**La consigne:**
Poursuivez, s'il vous plaît, le texte ci-dessous sur le dossier médical des patients à partir de sa dernière phrase.

**Extrait cité:**

Mais quand l'hospitalisation a duré plusieurs semaines, réaliser un dossier complet implique un gros travail pour l'équipe médicale et son secrétariat : de l'ordre de 600 photocopies, à 0,18 euro l'unité, et une trentaines de clichés, à 4,70 euros pièce, soit un coût de quelque 249 euros (1 633 F) pour le patient.
En direct sur Internet
A l'institut mutualiste Montsouris (IMM) de Paris, le service d'urologie du Pr Guy Vallancien permet à une centaine d'internautes atteints d'un cancer de la prostate pris au début de suivre sur le Net, à titre confidentiel, leur dossier oncologique (3). La société informatique Medcost (site Doctissimo), dirigée par le Dr Laurent Alexandre, chargée de l'opération depuis trois ans, a veillé à répondre aux « contraintes de sécurité (information en réseau) et de traçabilité des communications » imposées par la Commission nationale de l'informatique et des libertés.

**Entrées extraites:**
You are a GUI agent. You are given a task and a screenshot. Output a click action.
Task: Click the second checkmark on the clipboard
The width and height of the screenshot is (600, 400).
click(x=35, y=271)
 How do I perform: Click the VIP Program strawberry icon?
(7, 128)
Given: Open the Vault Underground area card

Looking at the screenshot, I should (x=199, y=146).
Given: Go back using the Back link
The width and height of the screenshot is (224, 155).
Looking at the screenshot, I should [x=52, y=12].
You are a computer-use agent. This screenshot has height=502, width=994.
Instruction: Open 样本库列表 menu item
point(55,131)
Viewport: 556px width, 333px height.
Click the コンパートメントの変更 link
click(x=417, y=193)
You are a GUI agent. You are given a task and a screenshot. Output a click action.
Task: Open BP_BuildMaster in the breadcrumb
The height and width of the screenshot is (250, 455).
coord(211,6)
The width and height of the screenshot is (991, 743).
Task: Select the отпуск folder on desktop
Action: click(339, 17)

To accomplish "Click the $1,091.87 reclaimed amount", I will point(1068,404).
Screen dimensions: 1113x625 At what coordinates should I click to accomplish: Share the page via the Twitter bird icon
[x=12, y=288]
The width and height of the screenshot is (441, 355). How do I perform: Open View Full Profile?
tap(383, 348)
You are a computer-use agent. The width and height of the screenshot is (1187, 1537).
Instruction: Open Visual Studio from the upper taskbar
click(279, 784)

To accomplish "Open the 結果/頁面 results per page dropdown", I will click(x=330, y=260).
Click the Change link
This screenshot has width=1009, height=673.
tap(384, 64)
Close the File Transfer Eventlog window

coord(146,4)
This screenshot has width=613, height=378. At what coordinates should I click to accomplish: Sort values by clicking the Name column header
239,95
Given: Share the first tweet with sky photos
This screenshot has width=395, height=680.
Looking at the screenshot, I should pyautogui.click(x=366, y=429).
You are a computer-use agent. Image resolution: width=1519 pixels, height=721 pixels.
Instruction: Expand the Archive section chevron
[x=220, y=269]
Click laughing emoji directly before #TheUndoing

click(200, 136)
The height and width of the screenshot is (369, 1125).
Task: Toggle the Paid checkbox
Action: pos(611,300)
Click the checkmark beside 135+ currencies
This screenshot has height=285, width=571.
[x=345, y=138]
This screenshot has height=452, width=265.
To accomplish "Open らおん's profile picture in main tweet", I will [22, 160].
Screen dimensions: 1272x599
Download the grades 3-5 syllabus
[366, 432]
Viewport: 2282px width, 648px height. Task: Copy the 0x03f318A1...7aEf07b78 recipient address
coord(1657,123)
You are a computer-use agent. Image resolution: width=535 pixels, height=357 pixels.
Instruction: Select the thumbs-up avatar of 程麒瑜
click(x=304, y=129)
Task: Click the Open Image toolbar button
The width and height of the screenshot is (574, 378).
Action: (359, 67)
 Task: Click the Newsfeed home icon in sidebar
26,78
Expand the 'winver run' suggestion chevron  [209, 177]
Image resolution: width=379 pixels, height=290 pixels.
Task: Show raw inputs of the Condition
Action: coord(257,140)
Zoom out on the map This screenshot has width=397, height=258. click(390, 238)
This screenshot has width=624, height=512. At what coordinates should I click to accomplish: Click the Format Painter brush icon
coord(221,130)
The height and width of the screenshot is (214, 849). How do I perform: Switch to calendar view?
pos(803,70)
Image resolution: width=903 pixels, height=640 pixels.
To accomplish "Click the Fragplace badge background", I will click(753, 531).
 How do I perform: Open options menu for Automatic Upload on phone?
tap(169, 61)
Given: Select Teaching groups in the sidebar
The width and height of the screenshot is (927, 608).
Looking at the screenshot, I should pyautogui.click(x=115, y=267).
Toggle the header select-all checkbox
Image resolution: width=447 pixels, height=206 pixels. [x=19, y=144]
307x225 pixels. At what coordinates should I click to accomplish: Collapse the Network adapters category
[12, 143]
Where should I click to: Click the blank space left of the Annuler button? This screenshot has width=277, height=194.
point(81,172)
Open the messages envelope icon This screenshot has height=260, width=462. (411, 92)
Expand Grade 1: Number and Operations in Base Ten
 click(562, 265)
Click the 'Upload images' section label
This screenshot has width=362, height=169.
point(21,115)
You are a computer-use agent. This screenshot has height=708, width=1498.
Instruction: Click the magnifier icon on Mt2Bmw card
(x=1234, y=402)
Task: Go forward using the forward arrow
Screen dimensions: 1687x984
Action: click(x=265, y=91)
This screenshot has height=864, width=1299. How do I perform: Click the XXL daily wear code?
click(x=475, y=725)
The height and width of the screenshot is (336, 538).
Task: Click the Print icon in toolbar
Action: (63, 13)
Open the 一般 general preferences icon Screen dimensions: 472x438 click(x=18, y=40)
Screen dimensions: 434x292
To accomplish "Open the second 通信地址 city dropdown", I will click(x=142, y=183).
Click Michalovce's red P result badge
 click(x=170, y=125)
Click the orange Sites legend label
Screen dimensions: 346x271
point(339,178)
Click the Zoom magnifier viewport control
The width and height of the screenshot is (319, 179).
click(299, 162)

**Espace réponse:**
Là encore, « cela aide le patient à mieux comprendre l'évolution de sa maladie et à exorciser sa tumeur ». « A une époque où le temps pour baby-sitter le malade en milieu hospitalier n'est pas illimité », la formule était à inventer. « Rendez-vous compte, s'exclame le Dr Laurent Alexandre, le cancéreux internaute, tout seul chez lui, qui se sent gagné par l'angoisse, peut ouvrir son dossier médical et être rassuré. Rien ne l'empêche de discuter avec son médecin, mais la rencontre ne durera que quelques minutes. Sur le Net, il peut rester des heures.»
Pour autant, doit-on tout dire, en particulier quand ça va très mal ? « C'est sans doute plus délicat par voie électronique. Mais, dans tous les cas, dans la société française, la culture athée rend difficile à gérer une information en fin de vie. Aux Etats-Unis, où 96 % des gens croient en Dieu et au paradis, si on annonce à quelqu'un qu'il va mourir dans les quinze jours, ce n'est pas un problème. Tous ses proches vont prier pour lui. En France, c'est une catastrophe. Et bien évidemment, conclut le Dr Alexandre, le dossier médical électronique ne saurait être mis entre les mains de psychotiques, et autres malades psychiatriques, au risque d'aggraver leur état. »
(1) L'HEGP (845 lits), ouvert en juillet 2000, fait travailler 3 200 personnes, dont 800 médecins. Son activité s'organise autour de trois pôles majeurs : la cancérologie, les maladies cardio-vasculaires et les urgences.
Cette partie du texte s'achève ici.